* [TAREFAS DO EXERCÍCIO]:
(A) No trecho sobre o Código de Trânsito Brasileiro, quem apresentou o Projeto de Lei do Executivo n. 3.710/93 à Câmara dos Deputados?
(B) Escreva a continuação do texto sobre o Código de Trânsito Brasileiro, começando logo após a última frase apresentada.

* [TRECHO PARA LEITURA]:
════════════════════
Art. 254 - 22 anos de Código de Trânsito Brasileiro, por Julyver Modesto de Araujo
O comportamento de motoristas e pedestres tem demonstrado despreparo e inadequação de posturas frente ao trânsito tanto nas cidades como nas estradas.
Os instrumentos legais e institucionais do poder público têm se mostrado defasados no tempo, na escala e na técnica frente a urgência e complexidade da matéria.
A ação desarticulada de muitos órgãos públicos, duplicando esforços, pulverizando responsabilidades, tem resultado num uso incrível de recursos humanos e financeiros.
As estatísticas de acidentes de trânsito, ou mais drasticamente, os números de brasileiros mortos e feridos superam até 10 vezes os números observados em países Europeus e da América do Norte.
A inadequação tanto da legislação como da justiça às reais demandas do Sistema de Trânsito, exponencialmente crescentes em função do maciço e privilegiado uso do automóvel como meio de transporte têm, juntamente com a falta do sentimento de cidadania, estimulado o desrespeito à lei com consequente crescimento da violência no trânsito.
O texto acima, embora pareça atual, é um trecho da Exposição de motivos do (então) Ministro da Justiça, Sr. Mauricio Correa, ao apresentar o Projeto de Lei do Executivo n. 3.710/93, em 20MAI93, à Câmara dos Deputados, o qual resultaria, 4 anos depois, na aprovação do 4º Código de Trânsito do Brasil, que passou a se chamar CTB, em substituição ao CNT – Código Nacional de Trânsito, de 1966. Registre-se que citado Projeto havia sido cuidadosamente elaborado por uma Comissão Especial criada em 1991, por Decreto s/n, de 06JUN91, assinado pelo Presidente em exercício Itamar Franco, com o objetivo de conter o crescimento da violência no trânsito.
════════════════════
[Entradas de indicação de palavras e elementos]
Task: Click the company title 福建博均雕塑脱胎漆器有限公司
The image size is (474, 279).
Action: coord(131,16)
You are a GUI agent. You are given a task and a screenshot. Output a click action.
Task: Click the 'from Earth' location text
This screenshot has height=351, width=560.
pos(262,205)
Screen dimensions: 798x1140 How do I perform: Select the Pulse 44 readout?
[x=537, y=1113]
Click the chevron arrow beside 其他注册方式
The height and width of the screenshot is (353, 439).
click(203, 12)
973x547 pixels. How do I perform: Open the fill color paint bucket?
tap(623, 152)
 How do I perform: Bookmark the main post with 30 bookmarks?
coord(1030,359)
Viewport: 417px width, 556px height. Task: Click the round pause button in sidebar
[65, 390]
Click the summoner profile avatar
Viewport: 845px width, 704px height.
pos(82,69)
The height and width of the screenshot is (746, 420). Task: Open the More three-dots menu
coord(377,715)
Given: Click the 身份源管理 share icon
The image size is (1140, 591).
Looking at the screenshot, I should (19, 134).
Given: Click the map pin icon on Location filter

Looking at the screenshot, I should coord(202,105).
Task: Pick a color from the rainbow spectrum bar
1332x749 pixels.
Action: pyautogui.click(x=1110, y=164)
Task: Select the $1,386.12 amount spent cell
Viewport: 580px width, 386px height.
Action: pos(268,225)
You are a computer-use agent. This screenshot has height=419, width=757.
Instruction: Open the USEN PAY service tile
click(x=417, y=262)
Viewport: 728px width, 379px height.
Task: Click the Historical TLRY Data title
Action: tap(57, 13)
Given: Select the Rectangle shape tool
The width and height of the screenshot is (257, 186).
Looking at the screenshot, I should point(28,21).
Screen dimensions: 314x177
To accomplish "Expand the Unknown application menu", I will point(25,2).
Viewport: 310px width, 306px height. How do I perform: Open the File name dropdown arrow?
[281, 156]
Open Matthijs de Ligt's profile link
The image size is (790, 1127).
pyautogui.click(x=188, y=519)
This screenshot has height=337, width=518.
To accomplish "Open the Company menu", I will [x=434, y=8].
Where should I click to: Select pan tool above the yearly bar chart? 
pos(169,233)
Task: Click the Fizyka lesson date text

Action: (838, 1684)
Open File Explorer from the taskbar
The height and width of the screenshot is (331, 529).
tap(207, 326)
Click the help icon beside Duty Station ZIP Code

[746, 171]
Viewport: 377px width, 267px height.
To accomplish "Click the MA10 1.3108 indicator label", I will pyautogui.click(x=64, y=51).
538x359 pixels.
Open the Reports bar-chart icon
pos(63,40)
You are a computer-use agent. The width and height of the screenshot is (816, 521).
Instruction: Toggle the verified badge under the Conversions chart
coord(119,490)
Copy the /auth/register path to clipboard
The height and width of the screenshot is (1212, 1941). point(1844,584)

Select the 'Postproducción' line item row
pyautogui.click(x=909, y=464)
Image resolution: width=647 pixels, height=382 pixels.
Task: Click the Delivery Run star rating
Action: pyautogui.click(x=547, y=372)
════════════════════
* [RESPOSTAS POR TAREFA]:
(A) O então Ministro da Justiça, Sr. Mauricio Correa.

(B)
No dia 22 de janeiro de 2020, completamos 22 anos de vigência do atual CTB, instituído pela Lei n. 9.503/97, publicada em 23SET97 e em vigor a partir de 22JAN98, conforme prazo determinado em seu artigo 340.
22 anos depois, tendo sido alterado por 38 outras Leis e complementado por 780 Resoluções do Conselho Nacional de Trânsito, importante refletirmos sobre algumas questões: “O nosso Código de Trânsito está adequado às necessidades sociais e com foco à segurança viária”? “As normas nele fixadas estão sendo efetivas para a mudança do quadro alarmante que se pretendia combater em 1991, quando se deu iniciou à sua elaboração”? “Estas alterações e complementos realmente melhoraram a nossa legislação de trânsito”?
Interessante observar, nesta retrospectiva histórica, que a 1ª das 38 Leis a alterarem o CTB surgiu antes mesmo que ele entrasse em vigor: quando o Presidente Fernando Henrique Cardoso sancionou a Lei n. 9.503/97, decidiu vetar alguns dispositivos do Projeto que lhe foi devolvido pelo Congresso Nacional, a partir do anteprojeto criado pela Comissão Especial do Poder Executivo; destarte, as razões de veto e a análise do Executivo acerca do novo Código resultaram em mais um Projeto encaminhado ao Congresso, para alguns ajustes pontuais no CTB, que acarretou na publicação da Lei n. 9.602/98, em 21JAN98, ou seja, um dia antes do início da sua vigência.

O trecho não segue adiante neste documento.